A recent decision by the Obama administration to force fossil fueled electric generation plans to further eliminate carbon emissions could mean Madison will be handed an extra $380,000 pricetag to put in place emission control equipment at the standby peaking plant.
The city hopes to pay $350,000 toward the principal on the loan. Another $350,000 will go toward interest. The repayment schedule on the original bond issue extends to 2025.
The city recently refinanced those bonds to take advantage of lower interest rates and was able to realize more than $500,000 in savings.
Construction of the generation facility was completed in the spring of 2004 and is leased to Basin Electric Power Cooperative of North Dakota. The cooperative uses the generation plant during times when its typical generation facilities cannot meet demands during peak power periods. The Madison Electric Department tests the diesel generators each month as part of an ongoing maintenance program.

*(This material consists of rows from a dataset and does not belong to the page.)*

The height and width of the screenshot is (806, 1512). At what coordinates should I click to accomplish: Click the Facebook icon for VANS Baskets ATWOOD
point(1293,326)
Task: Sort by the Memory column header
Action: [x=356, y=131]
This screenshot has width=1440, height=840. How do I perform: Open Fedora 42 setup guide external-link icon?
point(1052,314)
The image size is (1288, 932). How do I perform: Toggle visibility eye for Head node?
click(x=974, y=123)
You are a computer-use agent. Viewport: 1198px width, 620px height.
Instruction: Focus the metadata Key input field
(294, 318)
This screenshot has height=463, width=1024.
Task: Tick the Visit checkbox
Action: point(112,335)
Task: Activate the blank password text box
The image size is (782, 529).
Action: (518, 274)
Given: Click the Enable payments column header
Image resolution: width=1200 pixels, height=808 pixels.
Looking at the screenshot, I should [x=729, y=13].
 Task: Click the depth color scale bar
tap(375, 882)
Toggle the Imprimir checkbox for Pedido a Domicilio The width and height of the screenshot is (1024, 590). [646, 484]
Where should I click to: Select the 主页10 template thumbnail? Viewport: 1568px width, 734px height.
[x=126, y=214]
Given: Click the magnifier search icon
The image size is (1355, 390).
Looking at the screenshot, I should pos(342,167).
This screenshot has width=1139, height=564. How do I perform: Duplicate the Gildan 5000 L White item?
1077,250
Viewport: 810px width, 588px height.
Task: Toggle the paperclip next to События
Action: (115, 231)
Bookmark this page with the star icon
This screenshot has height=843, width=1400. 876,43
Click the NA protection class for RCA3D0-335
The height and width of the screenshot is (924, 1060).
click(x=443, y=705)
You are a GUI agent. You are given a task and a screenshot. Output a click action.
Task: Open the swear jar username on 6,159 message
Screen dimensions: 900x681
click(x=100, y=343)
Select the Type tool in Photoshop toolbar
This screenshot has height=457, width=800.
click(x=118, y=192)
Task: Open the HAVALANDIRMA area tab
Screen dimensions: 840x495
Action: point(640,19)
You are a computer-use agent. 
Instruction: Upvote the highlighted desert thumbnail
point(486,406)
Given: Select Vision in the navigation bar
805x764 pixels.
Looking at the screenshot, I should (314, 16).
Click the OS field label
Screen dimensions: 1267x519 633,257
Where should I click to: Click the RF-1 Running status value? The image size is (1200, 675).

The city currently is undergoing a multi-year improvement project which is expected to include a half-million dollars in improvements, mainly putting electric distribution lines underground. Money for those improvements comes from the electric fund or through electric rates.
The city began the five-year program three years ago. Electric lines were initially put underground in the northwest section of town. This year, the work has shifted mainly to the southwest quarter. Most of the electric lines in the northeast segment, where there has been lots of new construction, are already underground.
Ericsson said the city reconstructed the downtown alleys on both sides of Egan Avenue a few years ago, so much of downtown also has underground electric distribution lines.
An engineering firm is conducting a rate study this summer concerning operations of Madison's electric utility. Suggested by the city's electric advisory committee, the study is expected to cost $23,500 and will provide the city more information about operating a program for the municipal, industrial and commercial customers.
Randy Hoffman of East River Electric Power Cooperative, an advisory board member, said the study will reveal such things as when Madison experiences actual peak periods of demand.
Ericsson said plans for the proposed new hospital and the addition of Global Polymer to the industrial park will also have an impact on the city Electric Department. Commissioners have already pledged about $250,000 in electric and other in-kind work for the new hospital.
At the present time, Madison has a load management program for residential customers. The volunteer program works to reduce peak use of electricity by temporarily shutting down water heaters, air-conditioners and electric heaters in order to keep the cost of wholesale power as low as possible.
During 2011, the city realized $398,000 in cost savings from the program. Utility customers taking part in the program received $101,000, bringing the net savings to $297,000.
The last time the city conducted a rate study was in 1985.
A cash and reserve analysis of the city Electric Department shows the city has $386,885 in a depreciation reserve account and nothing in emergency reserve funds. The city does have operating cash of $1.7 million, slightly over the policy maximum.
"But those figures will change," said Ericsson, "because while we have operating revenues of $8.5 million, we have $7,755,345.27 in operating expenses. That makes it awful tough, if not impossible, to replenish reserve funds that have been used to meet operating costs. Our net income in the electric fund is only $322,000. I wish it was true that we had a goose that laid golden eggs in the form of our municipal Eelectric Department, but frankly all of the eggs got spent.
``We can't foresee what the future might bring, beyond the building of a new hospital and completion of a building for Global Polymer," Ericsson said, "but you can be sure that we as commissioners are doing our level best to provide the best electric service possible at the lowest possible cost."